Other times, the names of more famous figures crop up, like William Petty — not a name that will get much recognition from the public, or even from history buffs, but certainly known to many historians for his many seventeenth-century writings on economics and statistics. There’s even a huge collection of his papers available covering his activities from the 1670s onwards. Yet what’s gone almost entirely unnoticed is that c.1649 he had also developed a steam-using engine — one apparently very similar, though not identical, to Kalthoff’s. I’ve been following a lot of potential leads to try to work out exactly how it operated, but with little luck so far.
And then there are the time-consuming dead-ends. I spent pretty much the entirety of Tuesday tracking down mentions of a few other water-raising machines that were mentioned alongside Kalthoff’s or Petty’s as potential rivals. One, by Sir Edward Ford, was even installed in London in 1656, pumping water from the Thames to provide water for the city. Eventually, however, I discovered that it was just a series of ordinary suction pumps driven by two horses. A French visitor had very helpfully sketched it in 1663:
I also spent another half a day trying to track down a competing engine by a certain William Wheeler. Although I already suspected that Wheeler’s machine didn’t use heat as its power source, I was intrigued by a mention of Petty comparing its potential applications to both Kalthoff’s and his own.

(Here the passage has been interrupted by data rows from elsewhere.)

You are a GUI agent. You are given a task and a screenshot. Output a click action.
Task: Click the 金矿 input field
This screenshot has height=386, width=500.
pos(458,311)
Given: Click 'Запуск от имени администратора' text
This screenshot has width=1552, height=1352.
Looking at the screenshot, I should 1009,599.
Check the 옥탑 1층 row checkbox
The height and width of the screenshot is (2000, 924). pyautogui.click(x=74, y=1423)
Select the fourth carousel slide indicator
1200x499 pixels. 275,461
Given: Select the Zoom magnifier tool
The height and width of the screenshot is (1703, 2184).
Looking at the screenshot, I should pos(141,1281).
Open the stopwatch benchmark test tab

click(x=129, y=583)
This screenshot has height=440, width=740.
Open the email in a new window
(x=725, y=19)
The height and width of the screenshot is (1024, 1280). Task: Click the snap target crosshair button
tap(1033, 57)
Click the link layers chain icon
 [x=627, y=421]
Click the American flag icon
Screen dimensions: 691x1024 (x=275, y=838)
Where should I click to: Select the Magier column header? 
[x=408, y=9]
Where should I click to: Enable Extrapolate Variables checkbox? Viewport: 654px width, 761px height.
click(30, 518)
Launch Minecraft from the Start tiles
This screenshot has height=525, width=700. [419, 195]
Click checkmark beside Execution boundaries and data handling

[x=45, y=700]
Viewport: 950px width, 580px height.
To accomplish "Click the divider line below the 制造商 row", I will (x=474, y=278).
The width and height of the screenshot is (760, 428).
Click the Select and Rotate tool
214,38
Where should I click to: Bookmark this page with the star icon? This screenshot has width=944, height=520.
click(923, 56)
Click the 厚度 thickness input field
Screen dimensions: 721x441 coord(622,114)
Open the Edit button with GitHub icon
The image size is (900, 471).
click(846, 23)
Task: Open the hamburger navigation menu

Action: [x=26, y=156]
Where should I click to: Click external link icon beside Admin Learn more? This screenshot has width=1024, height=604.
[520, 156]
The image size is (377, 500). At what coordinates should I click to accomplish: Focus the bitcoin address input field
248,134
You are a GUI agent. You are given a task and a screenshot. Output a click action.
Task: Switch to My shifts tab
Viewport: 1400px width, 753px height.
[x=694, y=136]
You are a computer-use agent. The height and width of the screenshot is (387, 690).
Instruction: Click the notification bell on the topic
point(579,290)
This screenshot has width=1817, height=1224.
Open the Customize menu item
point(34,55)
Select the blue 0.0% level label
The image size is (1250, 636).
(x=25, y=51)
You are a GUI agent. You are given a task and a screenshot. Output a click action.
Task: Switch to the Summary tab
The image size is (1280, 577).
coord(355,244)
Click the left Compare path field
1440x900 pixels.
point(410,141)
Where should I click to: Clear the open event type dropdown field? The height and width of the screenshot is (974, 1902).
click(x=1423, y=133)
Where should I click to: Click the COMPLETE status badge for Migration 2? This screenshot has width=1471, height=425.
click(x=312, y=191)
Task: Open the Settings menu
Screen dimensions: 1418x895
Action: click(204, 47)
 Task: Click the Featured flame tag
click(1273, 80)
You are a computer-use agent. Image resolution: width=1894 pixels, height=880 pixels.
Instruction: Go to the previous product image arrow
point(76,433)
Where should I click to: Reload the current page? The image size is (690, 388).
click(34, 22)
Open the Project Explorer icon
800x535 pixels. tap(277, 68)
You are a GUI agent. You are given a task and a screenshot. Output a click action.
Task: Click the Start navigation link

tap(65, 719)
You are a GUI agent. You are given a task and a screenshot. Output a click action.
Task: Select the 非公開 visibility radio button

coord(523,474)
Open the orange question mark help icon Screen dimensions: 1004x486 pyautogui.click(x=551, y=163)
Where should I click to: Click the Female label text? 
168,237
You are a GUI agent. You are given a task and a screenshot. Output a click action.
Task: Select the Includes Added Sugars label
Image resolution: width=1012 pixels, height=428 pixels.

But it turned out that Wheeler had designed, well, a wheel…
And then there are the “perpetual motion” machines. One of the curious things about Petty’s and Kalthoff’s engines are that they are sometimes referred to as such, despite the fact they had obvious external power sources. The reason for this, I think, is partly to do with their source of inspiration — I’ll explain this fully when I write up the Part II — and partly because “perpetual motion” did not always mean what we think it means today.